For the purposes of limitation and subject to the satisfaction of pre-conditions below, a claim is taken to have been brought when the claim form is received by the Court and upon fulfilment of these three conditions.

  • The claim forms were delivered in due time to the Court office, accompanied by
  • A request to issue and
  • The appropriate fee

In the case of Atha, the statement of value indicated that the Claimant expected to receive more than £10,000.00 but no more than £,25,000.00. The correct Court fee was therefore £1,250.00 which was paid.

After service of proceedings, the Defendant immediately suspected that the Claimant had deliberately misstated the value of the claim to avoid paying a much higher Court fee when the Defendant made a formal offer of £25,000.00 (the maximum pleaded on the Statement of Value) and the Defendant’s offer was rejected by the Claimant. the Defendant’s suspicious were affirmed and subsequently they advanced an application to strike out the proceedings on the basis that the Claimant’s conduct was an abuse of process.

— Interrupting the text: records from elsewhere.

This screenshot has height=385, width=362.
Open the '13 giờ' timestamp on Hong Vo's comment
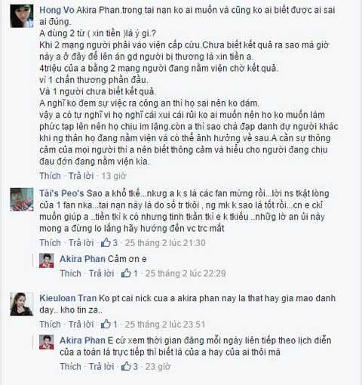pos(114,176)
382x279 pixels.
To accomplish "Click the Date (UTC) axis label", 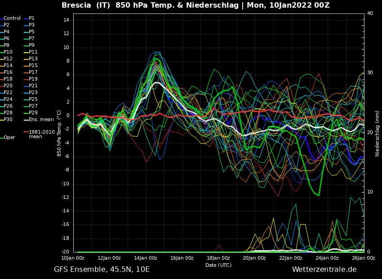I will (218, 265).
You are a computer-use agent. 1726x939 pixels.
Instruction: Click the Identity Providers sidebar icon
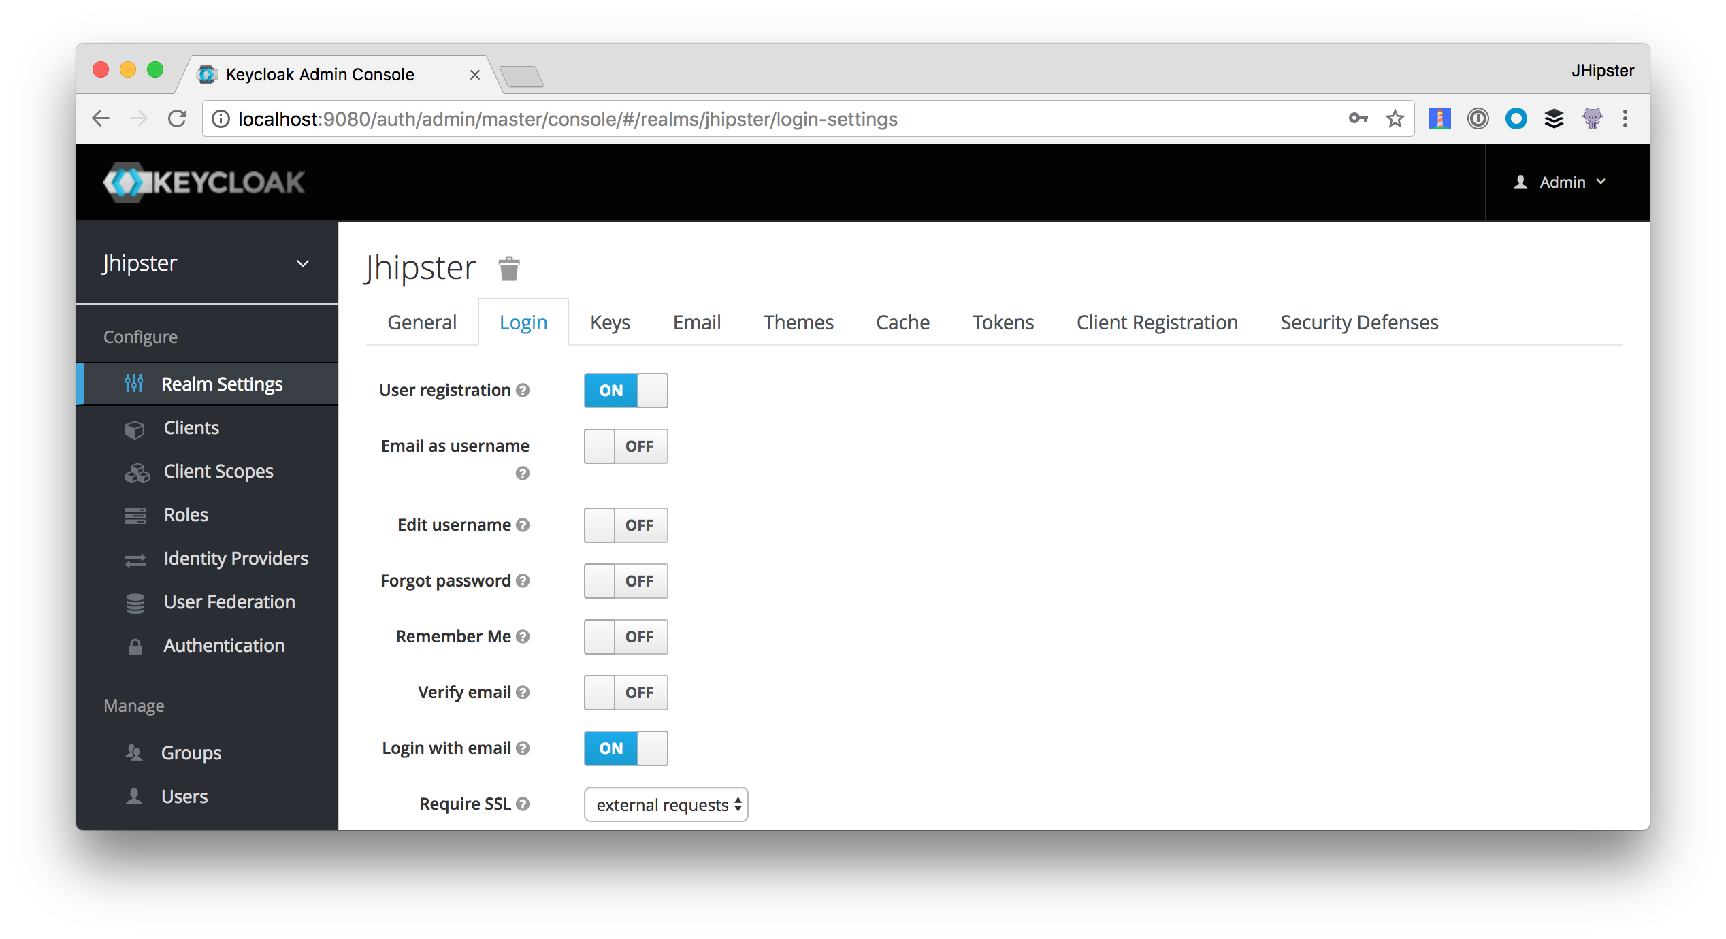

The Defendant were no doubt influenced by the decision in Lewis v Ward Hardway which was decided 6 months prior to their application being made. In the Lewis case, the Claimants Solicitors brought negligence claims against the Defendant firm of solicitors. In each case the pre-action letters of claim sought substantial sums but the value of the claim stated in their claim forms was considerably lower and the Court fee paid by the Claimant was a lower sum in comparison to what was payable from the valuation mentioned in their letter of claim.

The High Court were understandably severely critical of the conduct of the Claimants solicitors and reached a clear conclusion that they had perpetrated an abuse of process. In some of the cases, the Court subsequently concluded that the appropriate fee was not paid in time and proceeded to summarily dismiss eleven of the Claimants claims.

The High Court in case of Atha & Co Solicitors were highly critical of the Judgement in Lewis v Hardway refused to accept the analogy, approach and conclusion reached in dismissing the Claimants claims.

In the case of Atha, the Court acknowledged the fact that the Solicitors conduct in paying incorrect issue fee was abuse of process but did not however mean that that the claim was automatically struck out. For the purposes of limitation, the Court concluded that the claim was brought at the time the claim form were received by the Court and when it was later issued. The delay the claim was brought for limitation purposes at the time the claim form was received by the Court and when it was later issued. The delay in in issuing the claim form was entirely unconnected with to the Solicitors abuse. Contrast this with the case of Page  Hewetts [2013] EWCH 2845, a case in which there was a shortfall of £400.00 on the accompanying claim forms as a result of the Solicitors innocent miscalculation. In the Page case, the limitation defence succeeded because the Solicitors had incorrectly miscalculated the Court fee by a relatively small amount. The delay in issuing the claim was causaly connected with the Claimant’s error. In other words, the Court delayed issuing the claim because the issue fee paid did not correspond with the statement of value pleaded, whereas in the Atha case, the issue fee paid did correspond with the statement of value pleaded (albeit that the statement of value was purposely pleaded at a lower sum to avoid paying the higher fee)

In conclusion, a finding or ruling that the Claimant’s Solicitors have perpetrated an abuse of process in not in itself sufficient to automatically strike out the claim.  It is indeed very concerning and in my opinion inconsistently unfair that a limitation defence in the case of Page succeeded due to an innocent miscalculation by the Claimant, whereas in the case of Atha, the limitation defence failed despite the fact that there was a finding of an abuse of process. No doubt the Court of Appeal will soon provide authoritative guidance on these issues.